⟨

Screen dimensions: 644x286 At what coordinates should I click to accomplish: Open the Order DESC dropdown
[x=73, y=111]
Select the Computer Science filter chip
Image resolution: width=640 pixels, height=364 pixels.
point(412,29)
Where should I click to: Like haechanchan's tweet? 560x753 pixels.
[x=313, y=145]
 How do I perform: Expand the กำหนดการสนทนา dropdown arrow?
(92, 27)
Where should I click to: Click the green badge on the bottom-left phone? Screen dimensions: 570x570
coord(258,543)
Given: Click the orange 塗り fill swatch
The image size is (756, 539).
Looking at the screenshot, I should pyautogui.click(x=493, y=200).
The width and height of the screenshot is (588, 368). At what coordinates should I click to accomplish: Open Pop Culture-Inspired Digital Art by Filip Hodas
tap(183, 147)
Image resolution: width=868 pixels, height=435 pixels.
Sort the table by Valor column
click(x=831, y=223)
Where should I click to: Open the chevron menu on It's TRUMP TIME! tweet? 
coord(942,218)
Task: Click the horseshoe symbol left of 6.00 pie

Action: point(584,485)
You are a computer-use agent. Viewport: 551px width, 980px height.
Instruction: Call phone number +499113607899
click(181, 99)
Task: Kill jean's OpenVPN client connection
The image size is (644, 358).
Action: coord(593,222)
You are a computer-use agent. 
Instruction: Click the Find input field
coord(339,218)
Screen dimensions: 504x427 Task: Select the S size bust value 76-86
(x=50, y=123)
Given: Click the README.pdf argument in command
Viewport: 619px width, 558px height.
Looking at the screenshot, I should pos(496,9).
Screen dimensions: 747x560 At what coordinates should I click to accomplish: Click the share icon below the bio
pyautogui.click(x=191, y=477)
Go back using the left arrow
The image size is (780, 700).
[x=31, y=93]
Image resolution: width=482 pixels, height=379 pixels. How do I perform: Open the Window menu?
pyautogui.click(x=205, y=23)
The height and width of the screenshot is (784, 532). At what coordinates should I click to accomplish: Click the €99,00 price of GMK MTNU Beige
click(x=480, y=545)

⟩

EXERCISE AIM: Retype all of the material exactly as it stands above.

RESPONSE BOX:
Screen dimensions: 644x286 At what coordinates should I click to accomplish: Open the Order DESC dropdown
[x=73, y=111]
Select the Computer Science filter chip
Image resolution: width=640 pixels, height=364 pixels.
point(412,29)
Where should I click to: Like haechanchan's tweet? 560x753 pixels.
[x=313, y=145]
 How do I perform: Expand the กำหนดการสนทนา dropdown arrow?
(92, 27)
Where should I click to: Click the green badge on the bottom-left phone? Screen dimensions: 570x570
coord(258,543)
Given: Click the orange 塗り fill swatch
The image size is (756, 539).
Looking at the screenshot, I should pyautogui.click(x=493, y=200).
The width and height of the screenshot is (588, 368). At what coordinates should I click to accomplish: Open Pop Culture-Inspired Digital Art by Filip Hodas
tap(183, 147)
Image resolution: width=868 pixels, height=435 pixels.
Sort the table by Valor column
click(x=831, y=223)
Where should I click to: Open the chevron menu on It's TRUMP TIME! tweet? 
coord(942,218)
Task: Click the horseshoe symbol left of 6.00 pie

Action: point(584,485)
You are a computer-use agent. Viewport: 551px width, 980px height.
Instruction: Call phone number +499113607899
click(181, 99)
Task: Kill jean's OpenVPN client connection
The image size is (644, 358).
Action: coord(593,222)
You are a computer-use agent. 
Instruction: Click the Find input field
coord(339,218)
Screen dimensions: 504x427 Task: Select the S size bust value 76-86
(x=50, y=123)
Given: Click the README.pdf argument in command
Viewport: 619px width, 558px height.
Looking at the screenshot, I should pos(496,9).
Screen dimensions: 747x560 At what coordinates should I click to accomplish: Click the share icon below the bio
pyautogui.click(x=191, y=477)
Go back using the left arrow
The image size is (780, 700).
[x=31, y=93]
Image resolution: width=482 pixels, height=379 pixels. How do I perform: Open the Window menu?
pyautogui.click(x=205, y=23)
The height and width of the screenshot is (784, 532). At what coordinates should I click to accomplish: Click the €99,00 price of GMK MTNU Beige
click(x=480, y=545)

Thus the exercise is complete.